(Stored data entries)
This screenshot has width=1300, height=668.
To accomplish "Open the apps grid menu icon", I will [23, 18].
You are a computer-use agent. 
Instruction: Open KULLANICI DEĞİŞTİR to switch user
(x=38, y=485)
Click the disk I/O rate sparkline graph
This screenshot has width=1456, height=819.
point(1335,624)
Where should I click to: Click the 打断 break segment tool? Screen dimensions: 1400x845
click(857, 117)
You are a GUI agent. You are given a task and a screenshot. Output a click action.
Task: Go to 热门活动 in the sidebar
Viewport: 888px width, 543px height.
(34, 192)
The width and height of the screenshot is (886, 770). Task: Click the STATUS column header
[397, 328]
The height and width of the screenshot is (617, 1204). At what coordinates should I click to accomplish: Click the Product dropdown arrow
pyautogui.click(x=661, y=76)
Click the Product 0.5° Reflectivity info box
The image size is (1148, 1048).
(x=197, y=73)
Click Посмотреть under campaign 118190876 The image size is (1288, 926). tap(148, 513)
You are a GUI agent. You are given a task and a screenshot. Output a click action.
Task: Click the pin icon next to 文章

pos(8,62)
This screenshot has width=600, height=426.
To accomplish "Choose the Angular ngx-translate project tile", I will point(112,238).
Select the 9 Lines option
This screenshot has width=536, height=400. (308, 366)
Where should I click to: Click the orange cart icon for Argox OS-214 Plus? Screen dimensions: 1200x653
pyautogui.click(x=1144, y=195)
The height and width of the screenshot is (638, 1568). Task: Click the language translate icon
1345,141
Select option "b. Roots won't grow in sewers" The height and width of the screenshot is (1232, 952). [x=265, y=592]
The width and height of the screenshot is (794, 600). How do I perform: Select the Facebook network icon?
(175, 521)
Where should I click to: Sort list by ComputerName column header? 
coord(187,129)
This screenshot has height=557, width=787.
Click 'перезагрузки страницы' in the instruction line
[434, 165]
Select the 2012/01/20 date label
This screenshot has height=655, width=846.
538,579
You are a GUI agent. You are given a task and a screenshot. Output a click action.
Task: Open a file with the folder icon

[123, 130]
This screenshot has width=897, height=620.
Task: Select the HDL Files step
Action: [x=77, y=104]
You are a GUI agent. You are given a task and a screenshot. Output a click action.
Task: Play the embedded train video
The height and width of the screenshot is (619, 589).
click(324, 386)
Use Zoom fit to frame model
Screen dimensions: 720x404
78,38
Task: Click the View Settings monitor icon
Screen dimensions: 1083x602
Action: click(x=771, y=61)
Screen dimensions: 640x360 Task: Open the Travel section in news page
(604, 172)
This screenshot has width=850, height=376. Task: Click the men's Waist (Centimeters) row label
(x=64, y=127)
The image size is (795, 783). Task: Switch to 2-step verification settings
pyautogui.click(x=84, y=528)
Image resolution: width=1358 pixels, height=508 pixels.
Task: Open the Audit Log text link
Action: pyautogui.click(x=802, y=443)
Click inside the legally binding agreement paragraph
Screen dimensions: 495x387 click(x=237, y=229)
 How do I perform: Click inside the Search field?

WHAT YOU HAVE TO DO ▸ Set the data down again in full. Keep it exact.

TASK RESULT ▸
This screenshot has width=1300, height=668.
To accomplish "Open the apps grid menu icon", I will [23, 18].
You are a computer-use agent. 
Instruction: Open KULLANICI DEĞİŞTİR to switch user
(x=38, y=485)
Click the disk I/O rate sparkline graph
This screenshot has width=1456, height=819.
point(1335,624)
Where should I click to: Click the 打断 break segment tool? Screen dimensions: 1400x845
click(857, 117)
You are a GUI agent. You are given a task and a screenshot. Output a click action.
Task: Go to 热门活动 in the sidebar
Viewport: 888px width, 543px height.
(34, 192)
The width and height of the screenshot is (886, 770). Task: Click the STATUS column header
[397, 328]
The height and width of the screenshot is (617, 1204). At what coordinates should I click to accomplish: Click the Product dropdown arrow
pyautogui.click(x=661, y=76)
Click the Product 0.5° Reflectivity info box
The image size is (1148, 1048).
(x=197, y=73)
Click Посмотреть under campaign 118190876 The image size is (1288, 926). tap(148, 513)
You are a GUI agent. You are given a task and a screenshot. Output a click action.
Task: Click the pin icon next to 文章

pos(8,62)
This screenshot has width=600, height=426.
To accomplish "Choose the Angular ngx-translate project tile", I will point(112,238).
Select the 9 Lines option
This screenshot has width=536, height=400. (308, 366)
Where should I click to: Click the orange cart icon for Argox OS-214 Plus? Screen dimensions: 1200x653
pyautogui.click(x=1144, y=195)
The height and width of the screenshot is (638, 1568). Task: Click the language translate icon
1345,141
Select option "b. Roots won't grow in sewers" The height and width of the screenshot is (1232, 952). [x=265, y=592]
The width and height of the screenshot is (794, 600). How do I perform: Select the Facebook network icon?
(175, 521)
Where should I click to: Sort list by ComputerName column header? 
coord(187,129)
This screenshot has height=557, width=787.
Click 'перезагрузки страницы' in the instruction line
[434, 165]
Select the 2012/01/20 date label
This screenshot has height=655, width=846.
538,579
You are a GUI agent. You are given a task and a screenshot. Output a click action.
Task: Open a file with the folder icon

[123, 130]
This screenshot has width=897, height=620.
Task: Select the HDL Files step
Action: [x=77, y=104]
You are a GUI agent. You are given a task and a screenshot. Output a click action.
Task: Play the embedded train video
The height and width of the screenshot is (619, 589).
click(324, 386)
Use Zoom fit to frame model
Screen dimensions: 720x404
78,38
Task: Click the View Settings monitor icon
Screen dimensions: 1083x602
Action: click(x=771, y=61)
Screen dimensions: 640x360 Task: Open the Travel section in news page
(604, 172)
This screenshot has width=850, height=376. Task: Click the men's Waist (Centimeters) row label
(x=64, y=127)
The image size is (795, 783). Task: Switch to 2-step verification settings
pyautogui.click(x=84, y=528)
Image resolution: width=1358 pixels, height=508 pixels.
Task: Open the Audit Log text link
Action: pyautogui.click(x=802, y=443)
Click inside the legally binding agreement paragraph
Screen dimensions: 495x387 click(x=237, y=229)
 How do I perform: Click inside the Search field?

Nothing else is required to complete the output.